LISTED ENTRIES

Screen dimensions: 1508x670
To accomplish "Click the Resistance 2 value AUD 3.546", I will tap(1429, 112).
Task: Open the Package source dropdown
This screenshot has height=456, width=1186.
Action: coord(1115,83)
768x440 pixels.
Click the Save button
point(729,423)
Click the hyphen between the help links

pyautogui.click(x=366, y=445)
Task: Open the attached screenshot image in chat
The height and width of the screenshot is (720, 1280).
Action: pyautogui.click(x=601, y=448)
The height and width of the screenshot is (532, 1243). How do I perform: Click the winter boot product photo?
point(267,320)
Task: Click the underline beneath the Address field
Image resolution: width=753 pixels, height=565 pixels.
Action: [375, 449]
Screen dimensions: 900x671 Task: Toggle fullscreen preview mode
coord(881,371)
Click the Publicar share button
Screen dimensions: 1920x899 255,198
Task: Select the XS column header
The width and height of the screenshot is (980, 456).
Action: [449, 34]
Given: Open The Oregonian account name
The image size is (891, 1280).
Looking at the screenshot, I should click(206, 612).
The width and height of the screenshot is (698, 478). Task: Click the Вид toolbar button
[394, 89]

WORK TASK
Filter the entries above and copy only the lines that hold "Open".

TASK RESPONSE
Task: Open the Package source dropdown
Task: Open the attached screenshot image in chat
Given: Open The Oregonian account name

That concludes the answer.